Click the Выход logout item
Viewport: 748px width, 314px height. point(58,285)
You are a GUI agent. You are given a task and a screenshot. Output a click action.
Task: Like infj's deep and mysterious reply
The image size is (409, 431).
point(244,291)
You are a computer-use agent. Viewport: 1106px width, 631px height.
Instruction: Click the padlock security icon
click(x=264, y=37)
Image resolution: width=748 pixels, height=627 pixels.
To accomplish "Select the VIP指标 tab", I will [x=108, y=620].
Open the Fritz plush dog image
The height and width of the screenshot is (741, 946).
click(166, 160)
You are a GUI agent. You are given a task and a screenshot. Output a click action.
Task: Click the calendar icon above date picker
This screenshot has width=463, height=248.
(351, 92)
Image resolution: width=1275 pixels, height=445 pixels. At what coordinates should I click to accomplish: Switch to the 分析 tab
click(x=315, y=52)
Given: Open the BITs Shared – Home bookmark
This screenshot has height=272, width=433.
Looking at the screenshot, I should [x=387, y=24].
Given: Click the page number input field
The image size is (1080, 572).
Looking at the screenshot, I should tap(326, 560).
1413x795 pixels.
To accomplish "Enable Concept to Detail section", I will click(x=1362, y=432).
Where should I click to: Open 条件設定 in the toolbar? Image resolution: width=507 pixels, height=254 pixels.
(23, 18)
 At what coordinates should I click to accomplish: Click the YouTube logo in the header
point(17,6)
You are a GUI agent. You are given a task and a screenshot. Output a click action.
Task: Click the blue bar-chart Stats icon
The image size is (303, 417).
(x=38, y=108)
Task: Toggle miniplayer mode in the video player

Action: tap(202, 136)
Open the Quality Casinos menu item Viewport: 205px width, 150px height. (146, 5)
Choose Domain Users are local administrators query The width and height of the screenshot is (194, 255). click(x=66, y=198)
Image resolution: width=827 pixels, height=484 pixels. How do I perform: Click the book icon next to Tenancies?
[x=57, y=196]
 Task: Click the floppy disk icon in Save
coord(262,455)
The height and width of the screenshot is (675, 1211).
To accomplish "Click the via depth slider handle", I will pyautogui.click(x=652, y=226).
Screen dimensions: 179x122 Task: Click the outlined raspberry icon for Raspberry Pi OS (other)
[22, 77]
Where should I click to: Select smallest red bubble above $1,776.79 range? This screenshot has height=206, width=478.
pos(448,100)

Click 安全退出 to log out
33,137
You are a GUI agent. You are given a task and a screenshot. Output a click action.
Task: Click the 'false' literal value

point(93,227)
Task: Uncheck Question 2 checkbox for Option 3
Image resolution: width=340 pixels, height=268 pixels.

- - -

--- What needs to be done ---
Word for word, repeat every line of the data.

--- Exercise solution ---
Click the Выход logout item
Viewport: 748px width, 314px height. point(58,285)
You are a GUI agent. You are given a task and a screenshot. Output a click action.
Task: Like infj's deep and mysterious reply
The image size is (409, 431).
point(244,291)
You are a computer-use agent. Viewport: 1106px width, 631px height.
Instruction: Click the padlock security icon
click(x=264, y=37)
Image resolution: width=748 pixels, height=627 pixels.
To accomplish "Select the VIP指标 tab", I will [x=108, y=620].
Open the Fritz plush dog image
The height and width of the screenshot is (741, 946).
click(166, 160)
You are a GUI agent. You are given a task and a screenshot. Output a click action.
Task: Click the calendar icon above date picker
This screenshot has width=463, height=248.
(351, 92)
Image resolution: width=1275 pixels, height=445 pixels. At what coordinates should I click to accomplish: Switch to the 分析 tab
click(x=315, y=52)
Given: Open the BITs Shared – Home bookmark
This screenshot has height=272, width=433.
Looking at the screenshot, I should [x=387, y=24].
Given: Click the page number input field
The image size is (1080, 572).
Looking at the screenshot, I should tap(326, 560).
1413x795 pixels.
To accomplish "Enable Concept to Detail section", I will click(x=1362, y=432).
Where should I click to: Open 条件設定 in the toolbar? Image resolution: width=507 pixels, height=254 pixels.
(23, 18)
 At what coordinates should I click to accomplish: Click the YouTube logo in the header
point(17,6)
You are a GUI agent. You are given a task and a screenshot. Output a click action.
Task: Click the blue bar-chart Stats icon
The image size is (303, 417).
(x=38, y=108)
Task: Toggle miniplayer mode in the video player

Action: tap(202, 136)
Open the Quality Casinos menu item Viewport: 205px width, 150px height. (146, 5)
Choose Domain Users are local administrators query The width and height of the screenshot is (194, 255). click(x=66, y=198)
Image resolution: width=827 pixels, height=484 pixels. How do I perform: Click the book icon next to Tenancies?
[x=57, y=196]
 Task: Click the floppy disk icon in Save
coord(262,455)
The height and width of the screenshot is (675, 1211).
To accomplish "Click the via depth slider handle", I will pyautogui.click(x=652, y=226).
Screen dimensions: 179x122 Task: Click the outlined raspberry icon for Raspberry Pi OS (other)
[22, 77]
Where should I click to: Select smallest red bubble above $1,776.79 range? This screenshot has height=206, width=478.
pos(448,100)

Click 安全退出 to log out
33,137
You are a GUI agent. You are given a task and a screenshot. Output a click action.
Task: Click the 'false' literal value

point(93,227)
Task: Uncheck Question 2 checkbox for Option 3
Image resolution: width=340 pixels, height=268 pixels.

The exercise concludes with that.